(Stored records)
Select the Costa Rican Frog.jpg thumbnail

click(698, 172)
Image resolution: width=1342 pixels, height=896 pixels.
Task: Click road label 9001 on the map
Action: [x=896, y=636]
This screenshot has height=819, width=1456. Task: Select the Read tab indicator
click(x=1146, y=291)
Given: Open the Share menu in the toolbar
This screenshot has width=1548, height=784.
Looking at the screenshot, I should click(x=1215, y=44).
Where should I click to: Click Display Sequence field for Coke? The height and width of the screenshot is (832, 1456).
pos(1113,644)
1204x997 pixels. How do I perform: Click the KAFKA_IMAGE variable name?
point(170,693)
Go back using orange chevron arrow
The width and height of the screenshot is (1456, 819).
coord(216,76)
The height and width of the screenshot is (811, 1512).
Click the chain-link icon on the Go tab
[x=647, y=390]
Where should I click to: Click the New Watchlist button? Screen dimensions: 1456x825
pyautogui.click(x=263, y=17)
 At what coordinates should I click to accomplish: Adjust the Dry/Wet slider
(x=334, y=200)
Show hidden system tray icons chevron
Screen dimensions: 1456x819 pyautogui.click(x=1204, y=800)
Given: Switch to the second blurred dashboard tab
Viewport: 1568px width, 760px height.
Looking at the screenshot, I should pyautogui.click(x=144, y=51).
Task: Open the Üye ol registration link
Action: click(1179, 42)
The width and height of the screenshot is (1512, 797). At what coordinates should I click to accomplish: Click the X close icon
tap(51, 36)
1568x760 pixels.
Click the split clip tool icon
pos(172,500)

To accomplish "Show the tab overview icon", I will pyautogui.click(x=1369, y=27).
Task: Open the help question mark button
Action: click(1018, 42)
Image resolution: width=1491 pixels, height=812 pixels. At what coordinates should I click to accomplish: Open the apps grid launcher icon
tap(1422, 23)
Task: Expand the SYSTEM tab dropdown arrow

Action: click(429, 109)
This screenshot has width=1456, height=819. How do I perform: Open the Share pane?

Your goal:
Repeat exactly the lines starting at the line with "Click the split clip tool icon" and ending with the final line of the entries. Include nothing else.

Result of this exercise:
Click the split clip tool icon
pos(172,500)

To accomplish "Show the tab overview icon", I will pyautogui.click(x=1369, y=27).
Task: Open the help question mark button
Action: click(1018, 42)
Image resolution: width=1491 pixels, height=812 pixels. At what coordinates should I click to accomplish: Open the apps grid launcher icon
tap(1422, 23)
Task: Expand the SYSTEM tab dropdown arrow

Action: click(429, 109)
This screenshot has width=1456, height=819. How do I perform: Open the Share pane?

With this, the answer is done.